Em 2020, a Elma Chips, em comemoração aos 40 anos do jogo Pac-Man, retomou os Tazos, pequenos discos que vinham nos salgadinhos nos anos 1990 e 2000.
Foram 40 modelos exclusivos na temática, com fases especiais criadas especialmente para o lançamento da campanha. A ação durou um tempo limitado, trazendo nostalgia para quem se lembrava de colecionar Tazos e “bater” os discos em campeonatos com colegas.
Neste ano, o Guaraná Antarctica trouxe de volta a garrafa de vidro retornável, reacendendo a memória afetiva de milhares de brasileiros.

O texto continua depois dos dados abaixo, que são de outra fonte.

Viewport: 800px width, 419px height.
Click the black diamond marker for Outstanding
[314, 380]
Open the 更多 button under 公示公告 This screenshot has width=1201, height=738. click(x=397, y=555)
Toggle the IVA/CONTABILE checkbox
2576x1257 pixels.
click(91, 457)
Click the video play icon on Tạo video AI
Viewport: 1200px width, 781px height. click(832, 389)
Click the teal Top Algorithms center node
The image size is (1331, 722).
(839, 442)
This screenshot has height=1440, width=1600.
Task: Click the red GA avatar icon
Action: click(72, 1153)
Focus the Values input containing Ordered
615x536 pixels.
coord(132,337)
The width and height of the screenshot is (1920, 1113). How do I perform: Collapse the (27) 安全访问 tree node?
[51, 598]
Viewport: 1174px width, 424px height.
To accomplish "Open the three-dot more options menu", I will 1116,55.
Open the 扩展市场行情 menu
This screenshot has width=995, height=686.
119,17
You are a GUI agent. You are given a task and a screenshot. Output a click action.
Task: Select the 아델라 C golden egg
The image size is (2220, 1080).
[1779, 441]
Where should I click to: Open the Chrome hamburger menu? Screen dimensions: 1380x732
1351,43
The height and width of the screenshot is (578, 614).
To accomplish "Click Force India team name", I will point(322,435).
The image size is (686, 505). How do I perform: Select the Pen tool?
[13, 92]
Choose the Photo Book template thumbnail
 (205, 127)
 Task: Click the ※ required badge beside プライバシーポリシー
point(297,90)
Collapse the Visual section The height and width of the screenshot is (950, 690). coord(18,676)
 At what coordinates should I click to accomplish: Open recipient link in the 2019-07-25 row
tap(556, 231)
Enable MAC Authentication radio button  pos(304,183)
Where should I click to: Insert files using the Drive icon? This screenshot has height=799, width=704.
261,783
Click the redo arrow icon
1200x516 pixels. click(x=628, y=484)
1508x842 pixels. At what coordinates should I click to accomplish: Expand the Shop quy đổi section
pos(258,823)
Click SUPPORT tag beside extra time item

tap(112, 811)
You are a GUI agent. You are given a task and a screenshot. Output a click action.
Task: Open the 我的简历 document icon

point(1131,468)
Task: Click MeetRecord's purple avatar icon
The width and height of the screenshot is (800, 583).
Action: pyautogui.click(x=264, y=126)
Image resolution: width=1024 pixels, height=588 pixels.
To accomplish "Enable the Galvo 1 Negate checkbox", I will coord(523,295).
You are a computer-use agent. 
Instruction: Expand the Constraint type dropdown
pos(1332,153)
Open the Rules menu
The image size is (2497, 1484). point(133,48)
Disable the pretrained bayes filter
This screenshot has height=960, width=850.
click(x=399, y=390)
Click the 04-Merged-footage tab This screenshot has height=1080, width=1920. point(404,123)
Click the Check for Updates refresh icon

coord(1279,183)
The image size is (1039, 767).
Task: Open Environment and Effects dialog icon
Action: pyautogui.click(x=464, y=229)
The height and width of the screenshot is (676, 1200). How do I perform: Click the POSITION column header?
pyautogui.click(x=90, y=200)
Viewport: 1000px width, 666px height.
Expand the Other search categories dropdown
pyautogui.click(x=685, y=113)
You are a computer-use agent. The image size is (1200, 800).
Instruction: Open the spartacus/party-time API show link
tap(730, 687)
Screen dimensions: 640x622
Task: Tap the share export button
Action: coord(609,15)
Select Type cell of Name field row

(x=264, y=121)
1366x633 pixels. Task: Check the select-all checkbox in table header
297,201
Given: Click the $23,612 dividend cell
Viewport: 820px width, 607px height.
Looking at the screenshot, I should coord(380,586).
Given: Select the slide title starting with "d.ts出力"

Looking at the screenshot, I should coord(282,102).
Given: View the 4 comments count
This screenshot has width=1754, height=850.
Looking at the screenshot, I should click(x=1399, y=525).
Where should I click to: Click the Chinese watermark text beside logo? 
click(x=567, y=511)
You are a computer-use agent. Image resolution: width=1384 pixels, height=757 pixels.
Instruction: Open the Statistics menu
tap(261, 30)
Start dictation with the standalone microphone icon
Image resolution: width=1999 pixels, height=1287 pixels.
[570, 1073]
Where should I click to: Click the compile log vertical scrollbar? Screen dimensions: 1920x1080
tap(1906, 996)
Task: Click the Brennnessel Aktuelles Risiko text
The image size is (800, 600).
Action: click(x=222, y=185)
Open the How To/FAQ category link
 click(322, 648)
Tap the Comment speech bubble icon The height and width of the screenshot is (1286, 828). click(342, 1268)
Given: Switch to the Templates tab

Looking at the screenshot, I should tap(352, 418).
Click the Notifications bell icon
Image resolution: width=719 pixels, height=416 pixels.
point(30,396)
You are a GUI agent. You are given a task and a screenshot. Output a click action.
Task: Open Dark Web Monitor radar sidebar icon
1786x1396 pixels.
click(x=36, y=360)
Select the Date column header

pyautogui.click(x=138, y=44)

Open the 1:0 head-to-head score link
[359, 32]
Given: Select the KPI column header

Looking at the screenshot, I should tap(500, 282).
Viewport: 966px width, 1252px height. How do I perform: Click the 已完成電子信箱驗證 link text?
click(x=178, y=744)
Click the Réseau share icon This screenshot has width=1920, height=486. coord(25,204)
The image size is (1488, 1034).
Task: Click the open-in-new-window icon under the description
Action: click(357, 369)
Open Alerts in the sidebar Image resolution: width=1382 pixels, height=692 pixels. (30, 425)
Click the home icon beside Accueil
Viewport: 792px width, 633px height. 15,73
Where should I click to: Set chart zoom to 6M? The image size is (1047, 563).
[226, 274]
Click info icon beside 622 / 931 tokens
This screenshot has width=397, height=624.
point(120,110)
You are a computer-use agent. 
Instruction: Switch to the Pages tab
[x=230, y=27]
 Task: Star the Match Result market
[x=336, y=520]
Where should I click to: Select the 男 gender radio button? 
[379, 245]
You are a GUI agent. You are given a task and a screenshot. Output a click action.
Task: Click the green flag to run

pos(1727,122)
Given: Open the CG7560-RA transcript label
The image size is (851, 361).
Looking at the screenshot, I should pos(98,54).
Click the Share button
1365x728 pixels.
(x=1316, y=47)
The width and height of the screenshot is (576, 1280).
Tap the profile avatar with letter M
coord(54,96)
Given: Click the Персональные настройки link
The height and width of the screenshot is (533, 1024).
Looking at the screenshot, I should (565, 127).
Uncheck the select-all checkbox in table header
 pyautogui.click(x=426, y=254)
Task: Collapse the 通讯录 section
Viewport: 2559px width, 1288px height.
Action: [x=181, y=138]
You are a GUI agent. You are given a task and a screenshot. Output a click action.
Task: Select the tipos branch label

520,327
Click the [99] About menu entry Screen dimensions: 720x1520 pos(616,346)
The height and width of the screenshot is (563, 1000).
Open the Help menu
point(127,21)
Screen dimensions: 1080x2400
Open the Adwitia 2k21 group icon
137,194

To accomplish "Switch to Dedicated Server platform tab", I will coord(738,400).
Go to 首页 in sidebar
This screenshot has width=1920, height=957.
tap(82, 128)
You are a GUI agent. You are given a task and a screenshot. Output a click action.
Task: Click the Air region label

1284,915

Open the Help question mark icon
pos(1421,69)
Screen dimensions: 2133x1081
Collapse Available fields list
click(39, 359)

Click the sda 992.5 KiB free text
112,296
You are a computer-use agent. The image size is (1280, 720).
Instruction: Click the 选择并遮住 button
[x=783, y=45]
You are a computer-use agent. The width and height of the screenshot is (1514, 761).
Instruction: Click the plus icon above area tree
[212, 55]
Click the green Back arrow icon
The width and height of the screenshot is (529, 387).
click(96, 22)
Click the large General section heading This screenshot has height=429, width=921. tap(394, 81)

A novidade faz parte de uma estratégia que une sustentabilidade, economia circular e um poderoso apelo nostálgico. O retorno da icônica embalagem de 250 ml de vidro, que marcou gerações, trouxe também o retorno do “litrinho”, presente na memória afetiva do público.
De acordo com a empresa, o novo litrinho estaria disponível inicialmente em algumas regiões do Sudeste, com expansão gradual prevista para outras cidades.
3. Campanhas com referências culturais
Usar músicas, personagens de desenhos animados ou celebridades que fizeram sucesso há 20 ou 30 anos em novos anúncios. A conexão emocional é imediata e cria uma simpatia pela marca.
É inegável que a série "Stranger things", da Netflix, conquistou sua audiência com elementos característicos dos filmes dos anos 1980 e 1990, como referências a "Os Goonies", "E.T." e outros clássicos. Um fator especial foi a trilha sonora, que trouxe músicas de bandas como Metallica na última temporada, reforçando ainda mais o clima retrô.
4. Colaborações estratégicas
Unir uma marca nova a uma clássica e consolidada também é uma forma de acionar a nostalgia.
No ano passado, a Brasil Cacau e a Nestlé se uniram para lançar duas apostas: Chokito e KitKat. Clássico da Nestlé, o Chokito ganhou uma releitura em forma de ovo de Páscoa: uma casca recheada com caramelo cremoso e crocantes flocos de arroz.
Já o KitKat, sucesso entre a Geração Z, chegou com uma proposta de inovação. O ovo da marca tinha casca recheada com camadas de wafer e creme de chocolate, combinando textura e sabor em uma experiência irresistível.
Na época, foram cerca de 50 unidades com esse espaço exclusivo, e o produto esteve disponível em todas as 500 lojas da marca.